··· EXTRACTED DATA ···
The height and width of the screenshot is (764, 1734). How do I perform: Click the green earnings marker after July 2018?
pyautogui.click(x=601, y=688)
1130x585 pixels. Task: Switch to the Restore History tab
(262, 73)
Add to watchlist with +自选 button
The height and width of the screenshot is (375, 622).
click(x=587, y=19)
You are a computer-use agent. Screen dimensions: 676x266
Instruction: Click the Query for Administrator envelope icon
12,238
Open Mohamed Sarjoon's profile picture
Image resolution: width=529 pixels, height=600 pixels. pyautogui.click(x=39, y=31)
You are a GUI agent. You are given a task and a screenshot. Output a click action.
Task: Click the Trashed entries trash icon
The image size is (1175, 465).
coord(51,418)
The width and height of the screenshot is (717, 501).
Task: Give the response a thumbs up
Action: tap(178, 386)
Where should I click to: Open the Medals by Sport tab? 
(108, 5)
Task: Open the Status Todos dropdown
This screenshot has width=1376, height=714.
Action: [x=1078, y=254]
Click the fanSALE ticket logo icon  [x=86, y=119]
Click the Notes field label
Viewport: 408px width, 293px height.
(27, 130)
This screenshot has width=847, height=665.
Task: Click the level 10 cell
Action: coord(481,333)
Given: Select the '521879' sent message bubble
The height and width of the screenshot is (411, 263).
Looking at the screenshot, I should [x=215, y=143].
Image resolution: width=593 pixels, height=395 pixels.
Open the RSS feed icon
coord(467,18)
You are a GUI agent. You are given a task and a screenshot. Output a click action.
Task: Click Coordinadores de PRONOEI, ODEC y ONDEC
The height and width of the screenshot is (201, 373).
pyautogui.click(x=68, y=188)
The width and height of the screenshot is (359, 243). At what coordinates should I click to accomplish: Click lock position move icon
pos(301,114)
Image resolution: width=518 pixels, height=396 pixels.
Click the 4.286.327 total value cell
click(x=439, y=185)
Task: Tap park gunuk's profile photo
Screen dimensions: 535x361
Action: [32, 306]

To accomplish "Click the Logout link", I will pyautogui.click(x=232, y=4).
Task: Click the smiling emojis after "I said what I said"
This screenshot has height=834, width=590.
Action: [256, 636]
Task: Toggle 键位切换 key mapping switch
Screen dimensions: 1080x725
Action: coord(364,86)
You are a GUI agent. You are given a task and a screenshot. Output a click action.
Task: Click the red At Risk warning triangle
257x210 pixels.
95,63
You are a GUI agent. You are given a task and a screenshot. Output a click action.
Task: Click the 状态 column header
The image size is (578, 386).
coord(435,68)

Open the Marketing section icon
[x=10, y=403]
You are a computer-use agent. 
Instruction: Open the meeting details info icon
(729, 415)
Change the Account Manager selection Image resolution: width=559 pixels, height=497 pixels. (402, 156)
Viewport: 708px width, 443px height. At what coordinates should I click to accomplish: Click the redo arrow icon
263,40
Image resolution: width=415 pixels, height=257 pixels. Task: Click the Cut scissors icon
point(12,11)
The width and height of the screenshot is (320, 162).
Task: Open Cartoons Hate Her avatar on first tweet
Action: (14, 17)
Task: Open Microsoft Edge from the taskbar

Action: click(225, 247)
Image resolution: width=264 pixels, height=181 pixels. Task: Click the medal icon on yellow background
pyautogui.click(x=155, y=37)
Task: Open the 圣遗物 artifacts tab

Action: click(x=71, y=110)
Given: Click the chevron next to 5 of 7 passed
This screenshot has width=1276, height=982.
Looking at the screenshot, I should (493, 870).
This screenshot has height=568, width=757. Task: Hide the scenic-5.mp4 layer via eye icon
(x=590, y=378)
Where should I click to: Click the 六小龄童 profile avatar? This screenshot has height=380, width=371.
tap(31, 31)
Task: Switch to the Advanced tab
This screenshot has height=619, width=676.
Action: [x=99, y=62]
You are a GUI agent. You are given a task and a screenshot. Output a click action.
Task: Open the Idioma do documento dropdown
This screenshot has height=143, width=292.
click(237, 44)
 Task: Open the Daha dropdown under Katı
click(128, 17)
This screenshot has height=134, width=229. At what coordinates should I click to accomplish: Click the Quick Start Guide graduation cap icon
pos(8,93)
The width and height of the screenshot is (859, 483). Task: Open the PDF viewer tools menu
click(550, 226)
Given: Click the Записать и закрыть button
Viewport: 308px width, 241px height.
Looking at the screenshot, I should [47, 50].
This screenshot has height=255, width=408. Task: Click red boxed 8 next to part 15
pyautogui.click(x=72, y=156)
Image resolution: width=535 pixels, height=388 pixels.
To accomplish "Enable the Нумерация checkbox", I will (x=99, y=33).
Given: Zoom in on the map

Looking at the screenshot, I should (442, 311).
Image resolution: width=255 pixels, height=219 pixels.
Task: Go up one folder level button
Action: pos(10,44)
···
> [WORK ITEM] The material must be reproduced word for word.

> [COMPLETED EXERCISE]
The height and width of the screenshot is (764, 1734). How do I perform: Click the green earnings marker after July 2018?
pyautogui.click(x=601, y=688)
1130x585 pixels. Task: Switch to the Restore History tab
(262, 73)
Add to watchlist with +自选 button
The height and width of the screenshot is (375, 622).
click(x=587, y=19)
You are a computer-use agent. Screen dimensions: 676x266
Instruction: Click the Query for Administrator envelope icon
12,238
Open Mohamed Sarjoon's profile picture
Image resolution: width=529 pixels, height=600 pixels. pyautogui.click(x=39, y=31)
You are a GUI agent. You are given a task and a screenshot. Output a click action.
Task: Click the Trashed entries trash icon
The image size is (1175, 465).
coord(51,418)
The width and height of the screenshot is (717, 501).
Task: Give the response a thumbs up
Action: tap(178, 386)
Where should I click to: Open the Medals by Sport tab? 
(108, 5)
Task: Open the Status Todos dropdown
This screenshot has width=1376, height=714.
Action: [x=1078, y=254]
Click the fanSALE ticket logo icon  [x=86, y=119]
Click the Notes field label
Viewport: 408px width, 293px height.
(27, 130)
This screenshot has width=847, height=665.
Task: Click the level 10 cell
Action: coord(481,333)
Given: Select the '521879' sent message bubble
The height and width of the screenshot is (411, 263).
Looking at the screenshot, I should [x=215, y=143].
Image resolution: width=593 pixels, height=395 pixels.
Open the RSS feed icon
coord(467,18)
You are a GUI agent. You are given a task and a screenshot. Output a click action.
Task: Click Coordinadores de PRONOEI, ODEC y ONDEC
The height and width of the screenshot is (201, 373).
pyautogui.click(x=68, y=188)
The width and height of the screenshot is (359, 243). At what coordinates should I click to accomplish: Click lock position move icon
pos(301,114)
Image resolution: width=518 pixels, height=396 pixels.
Click the 4.286.327 total value cell
click(x=439, y=185)
Task: Tap park gunuk's profile photo
Screen dimensions: 535x361
Action: [32, 306]

To accomplish "Click the Logout link", I will pyautogui.click(x=232, y=4).
Task: Click the smiling emojis after "I said what I said"
This screenshot has height=834, width=590.
Action: [256, 636]
Task: Toggle 键位切换 key mapping switch
Screen dimensions: 1080x725
Action: coord(364,86)
You are a GUI agent. You are given a task and a screenshot. Output a click action.
Task: Click the red At Risk warning triangle
257x210 pixels.
95,63
You are a GUI agent. You are given a task and a screenshot. Output a click action.
Task: Click the 状态 column header
The image size is (578, 386).
coord(435,68)

Open the Marketing section icon
[x=10, y=403]
You are a computer-use agent. 
Instruction: Open the meeting details info icon
(729, 415)
Change the Account Manager selection Image resolution: width=559 pixels, height=497 pixels. (402, 156)
Viewport: 708px width, 443px height. At what coordinates should I click to accomplish: Click the redo arrow icon
263,40
Image resolution: width=415 pixels, height=257 pixels. Task: Click the Cut scissors icon
point(12,11)
The width and height of the screenshot is (320, 162).
Task: Open Cartoons Hate Her avatar on first tweet
Action: (14, 17)
Task: Open Microsoft Edge from the taskbar

Action: click(225, 247)
Image resolution: width=264 pixels, height=181 pixels. Task: Click the medal icon on yellow background
pyautogui.click(x=155, y=37)
Task: Open the 圣遗物 artifacts tab

Action: click(x=71, y=110)
Given: Click the chevron next to 5 of 7 passed
This screenshot has width=1276, height=982.
Looking at the screenshot, I should (493, 870).
This screenshot has height=568, width=757. Task: Hide the scenic-5.mp4 layer via eye icon
(x=590, y=378)
Where should I click to: Click the 六小龄童 profile avatar? This screenshot has height=380, width=371.
tap(31, 31)
Task: Switch to the Advanced tab
This screenshot has height=619, width=676.
Action: [x=99, y=62]
You are a GUI agent. You are given a task and a screenshot. Output a click action.
Task: Open the Idioma do documento dropdown
This screenshot has height=143, width=292.
click(237, 44)
 Task: Open the Daha dropdown under Katı
click(128, 17)
This screenshot has height=134, width=229. At what coordinates should I click to accomplish: Click the Quick Start Guide graduation cap icon
pos(8,93)
The width and height of the screenshot is (859, 483). Task: Open the PDF viewer tools menu
click(550, 226)
Given: Click the Записать и закрыть button
Viewport: 308px width, 241px height.
Looking at the screenshot, I should [47, 50].
This screenshot has height=255, width=408. Task: Click red boxed 8 next to part 15
pyautogui.click(x=72, y=156)
Image resolution: width=535 pixels, height=388 pixels.
To accomplish "Enable the Нумерация checkbox", I will (x=99, y=33).
Given: Zoom in on the map

Looking at the screenshot, I should (442, 311).
Image resolution: width=255 pixels, height=219 pixels.
Task: Go up one folder level button
Action: pos(10,44)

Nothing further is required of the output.